Apparently, this is not true according to an HN user robinsoh who works in the industry. Check his comment history more info:

https://news.ycombinator.com/threads?id=robinsoh


He doesn't seem to ever provide any evidence for his claims other than a repeated "I work in the display industry"..


I think you've misunderstood my comments.

I saw this recurring theme on HN that electrophoretic panels were expensive due to patents and evil misdeeds by that most evil corporation called E-Corp.

I thought, hey, I work in this bloody display industry myself where everything is about volume, volume and more volume, and I hangout with their guys at conferences and events, and I've never heard such a thing as them using patents to attack other industry players. Are they really attacking people and hurting customers that want to use their technology as alleged?

So I asked a simple question each time I saw that claim that E Ink uses patents to attack startups or similar claims. What's the evidence?

And guess what. Now it turns back to people like you who ask what is my evidence that there's no evil misdeeds. And to which I just feign shock, oh no, it must be true then, since a lack of evidence for them being innocent of the alllegations must mean they are guilty.

So we're left back at square 1. I hope people with a smarter mind than mine can arrive at whatever the correct conclusions are.


Could you please tell a bit more about the volume-side of story?

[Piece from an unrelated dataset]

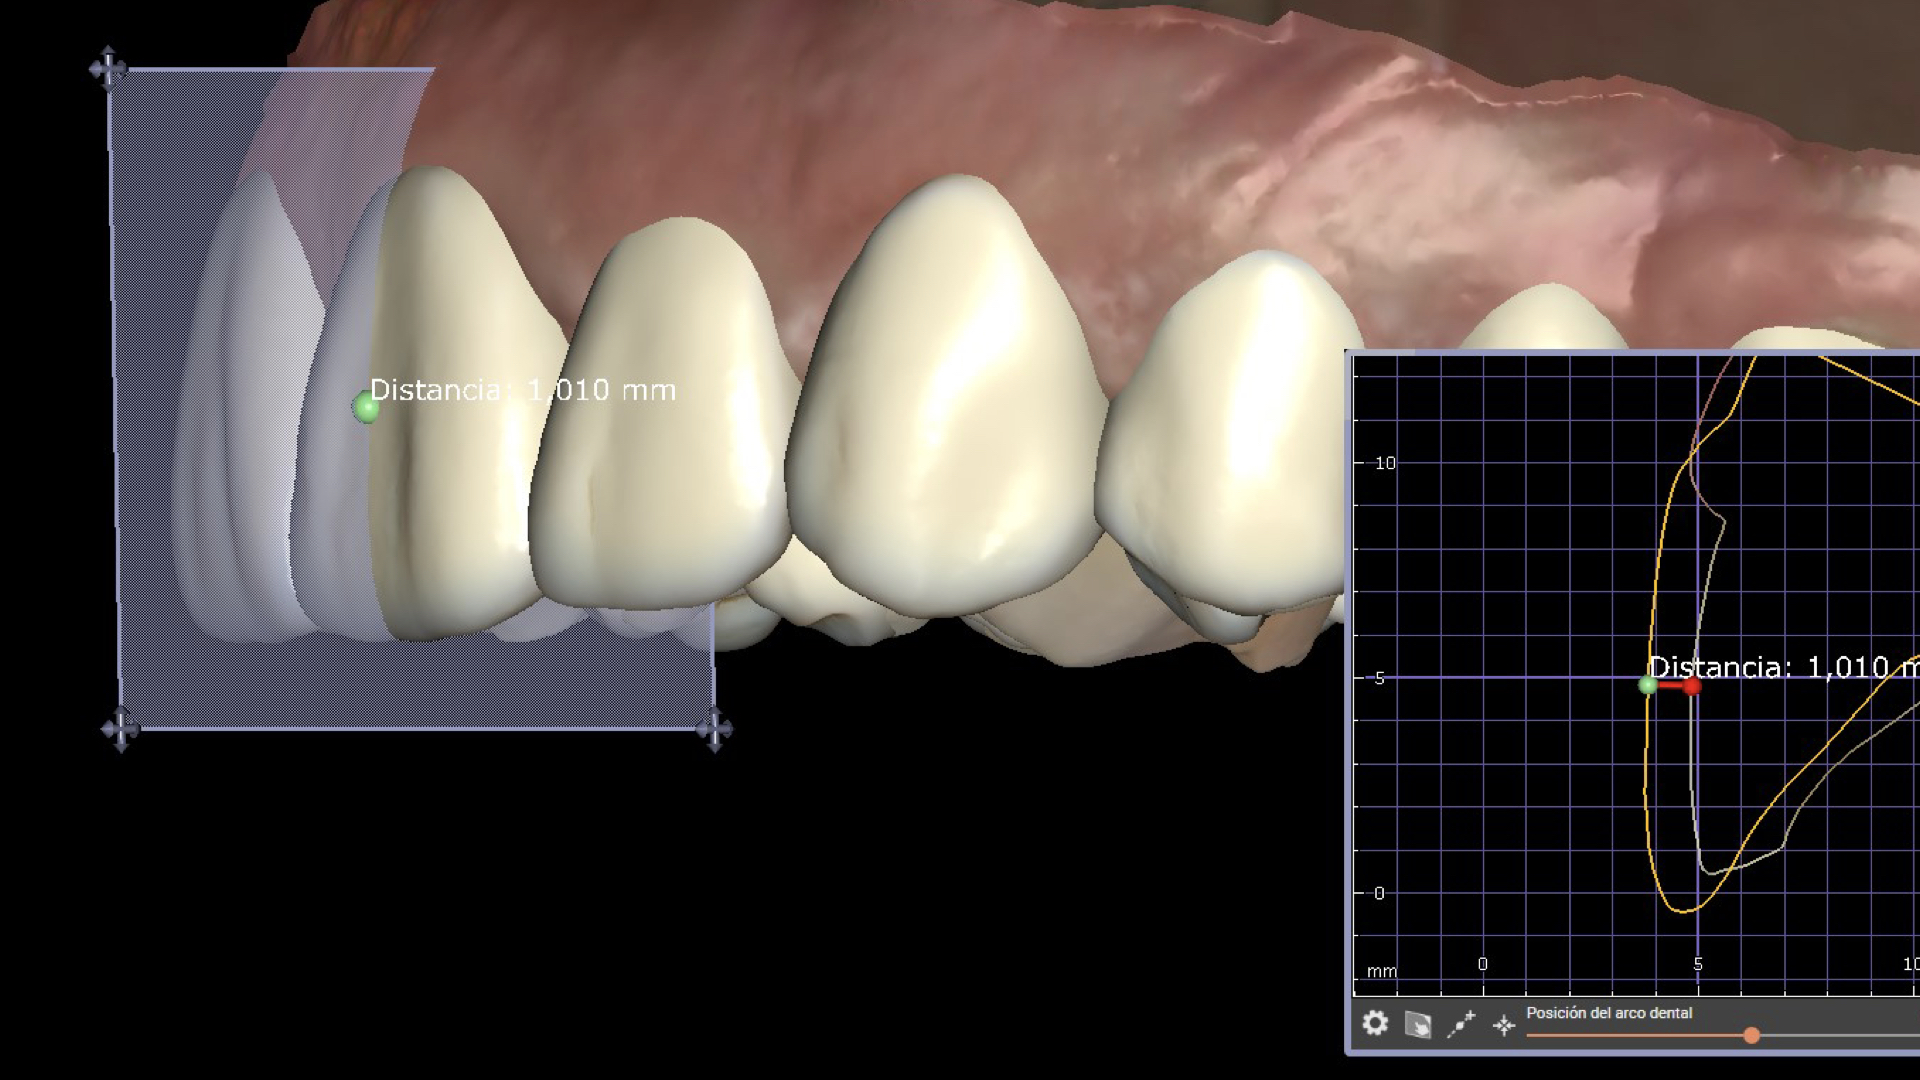Click the Posición del arco dental label
Image resolution: width=1920 pixels, height=1080 pixels.
[x=1609, y=1013]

Somehow I feel that E-ink is at this weird point on the cost/volume curve because it is a fundamentally flawed display technology: monochrome or a couple of dull colors at best, very slow refresh rate (with ghosting/leftover on partial refresh).

LCD/OLED displays were also very expensive initially, but because they're so much appealing universally, loads of money got poured into the industry to make them better and cheaper (mostly due to volume demand).

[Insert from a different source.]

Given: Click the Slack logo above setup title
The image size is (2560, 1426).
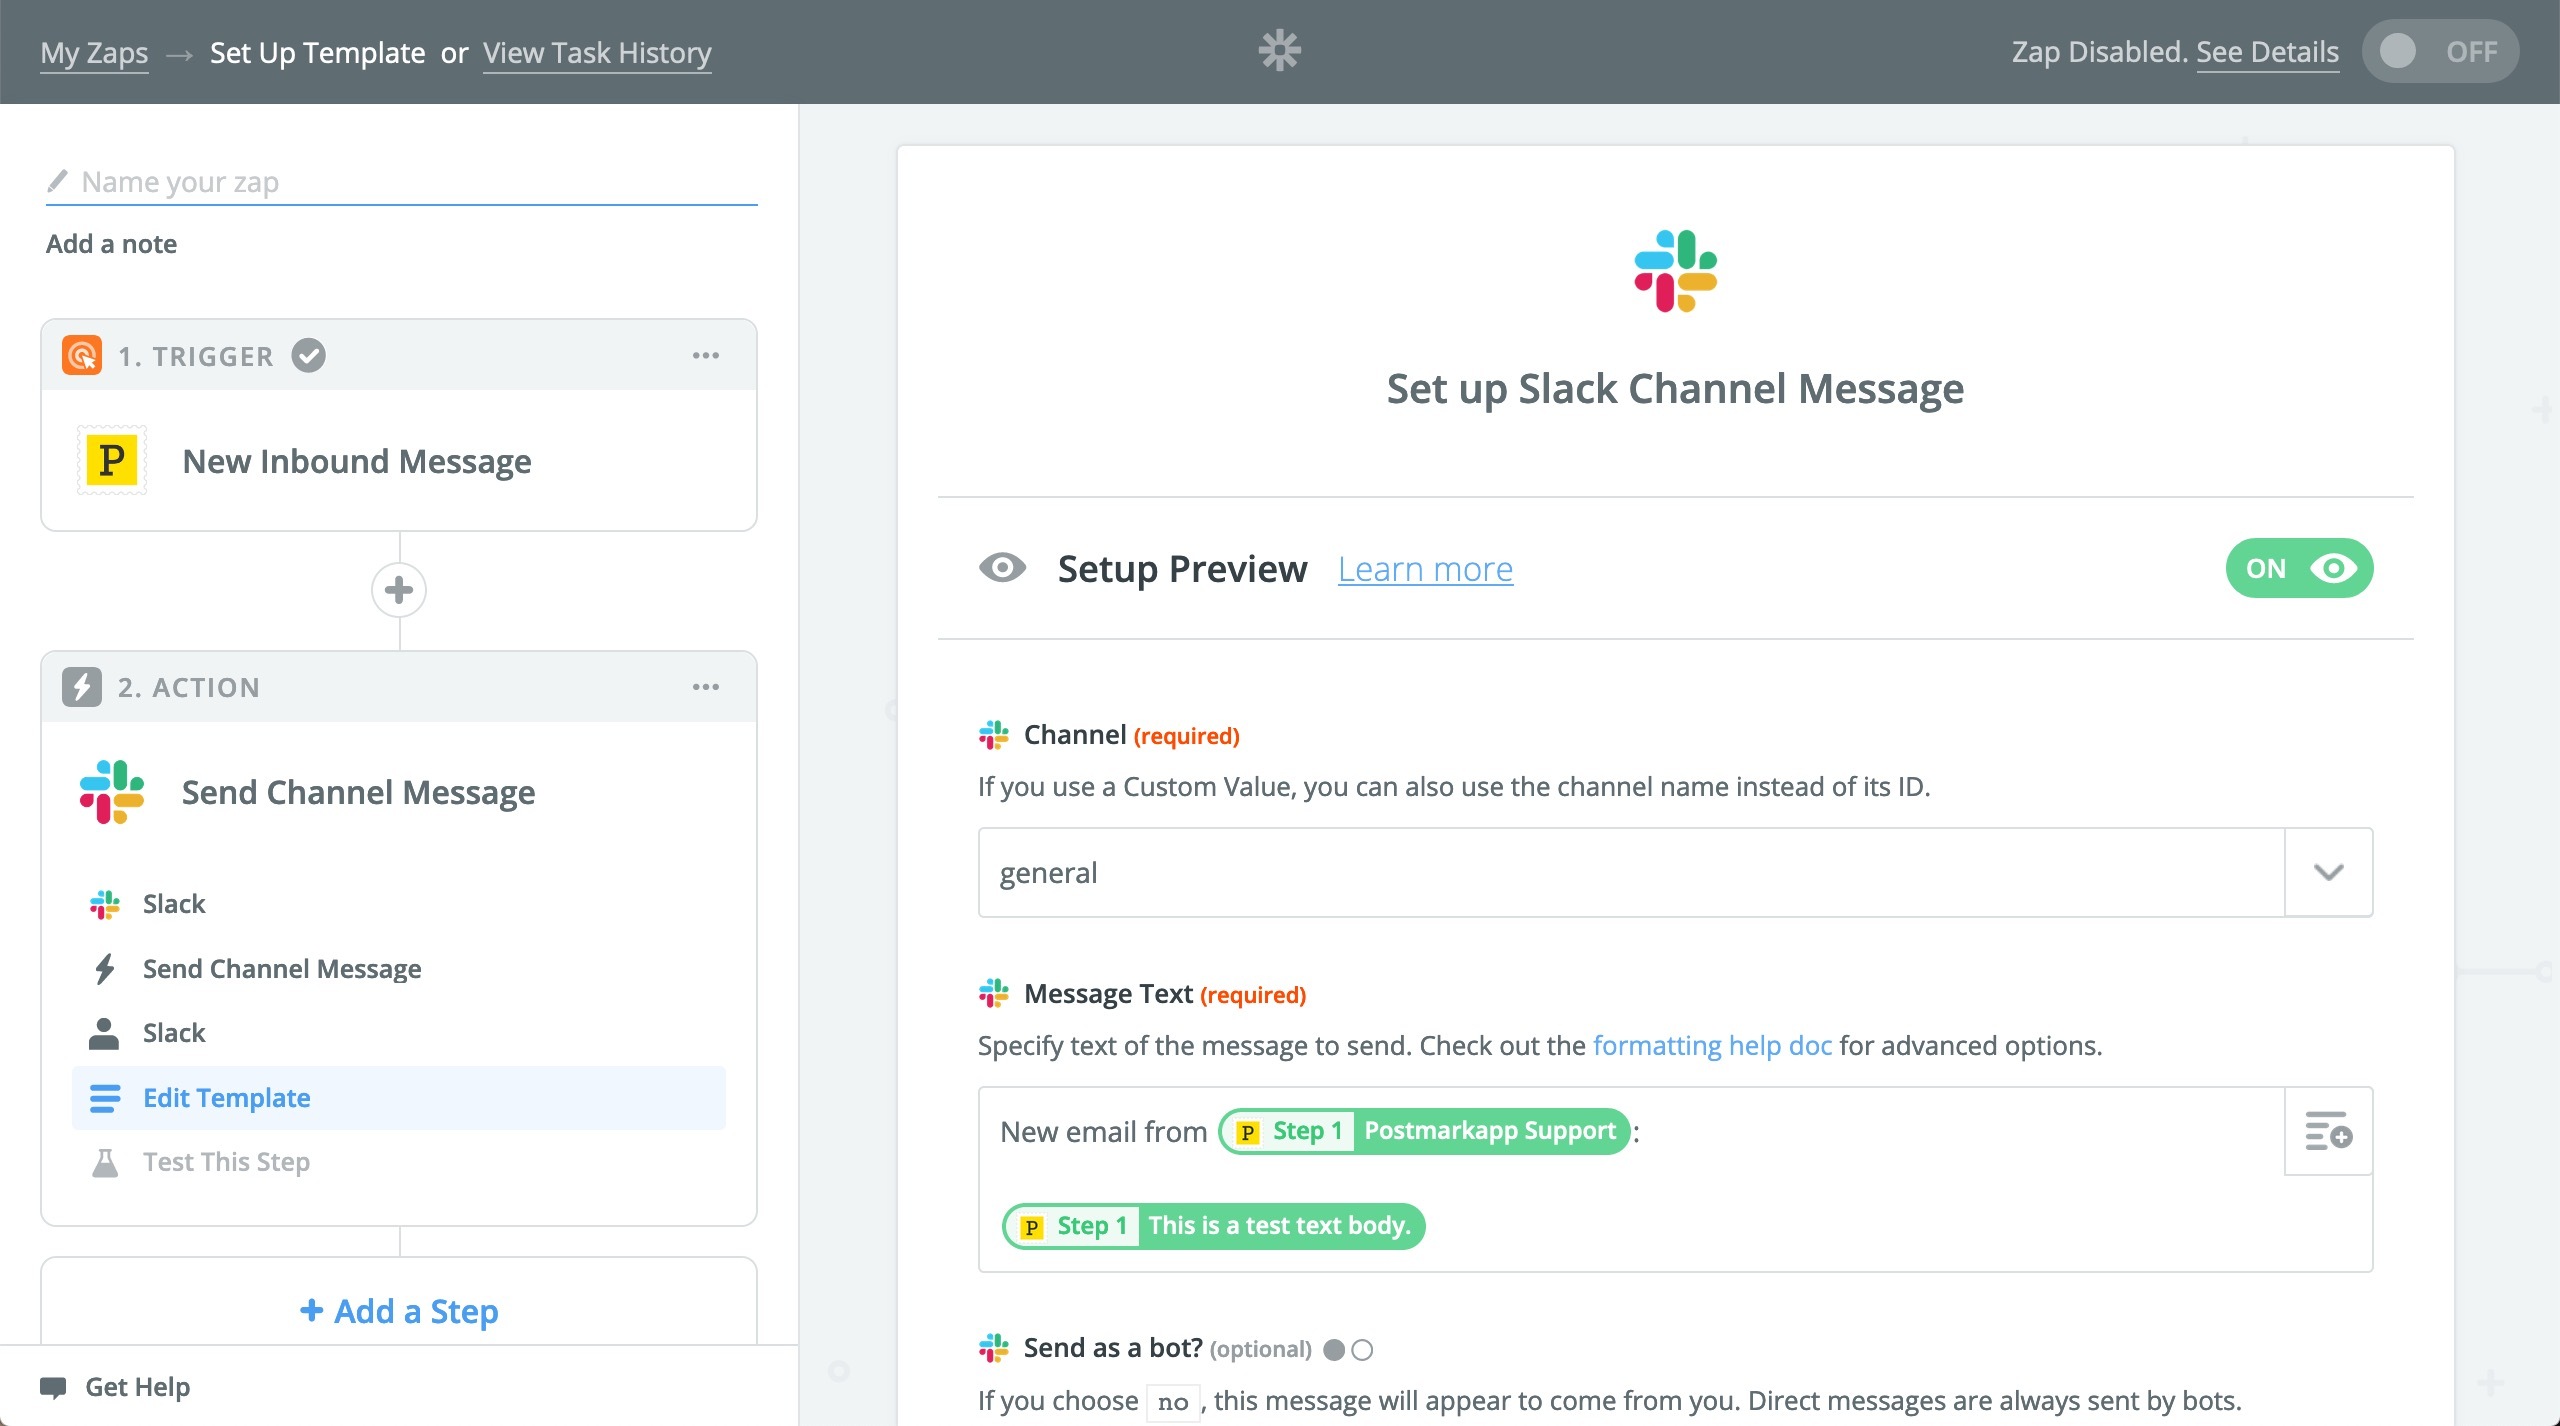Looking at the screenshot, I should tap(1675, 271).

There's no such amount of money/interest in making E-ink better and cheaper :(


Please search my comment history for what I posted about electrophoresis and physics. I don't think they'll be able to get past the physical limitation. To summarize, you either move ink fast but end up losing bistability, or move ink slow, as it is currently. Most people don't realize electrophoresis has remained at about 700ms for an update over the last decade. Tricks like A2 sure with the Dasung, but nothing substantial.

As for the comment about "money/interest", see my comments about why a venture capitalist would have little interest in spending billions trying to create new display tech and fighting hard expensive physics problems when they could get higher rate of return by investing in another software service or ML/AI company. That said, Jeff Bezos spent hundred million or more on trying to get Liquavista working, Qualcomm spent lord knows how much on Mirasol. Great demos, but just couldn't get the process scaled or reliable enough to commercialize. Physics is hard. Physics is expensive.


Thanks a lot!

VC money is unlikely the source for this kinda of industrial research and bumpy road to scalability.

LCD/OLED panels got so cheap largely due to Korean/Japanese/Chinese government subsides. I doubt any of them will do so for e-ink.


https://news.ycombinator.com/item?id=27831868

Seems to be a meaty thread if anyone else is curious.


I mean, as long as they have patents they don’t need to “attack” others. A patent is enough on its own to prevent others from innovating. That’s the function of a patent after all!


At least this [1] article seems to indicate the presence of patents

[1] https://www.businesswire.com/news/home/20171220005895/en/E-I...


I asked someone from Visionect (eInk maker) what was driving the price for large panels and they said the same thing: just not enough volume yet.


Well, to be fair, large displays tend to be fragile and unwieldy as well. Depends a lot on manufacturer, but in essence short production runs also don’t help lower the price.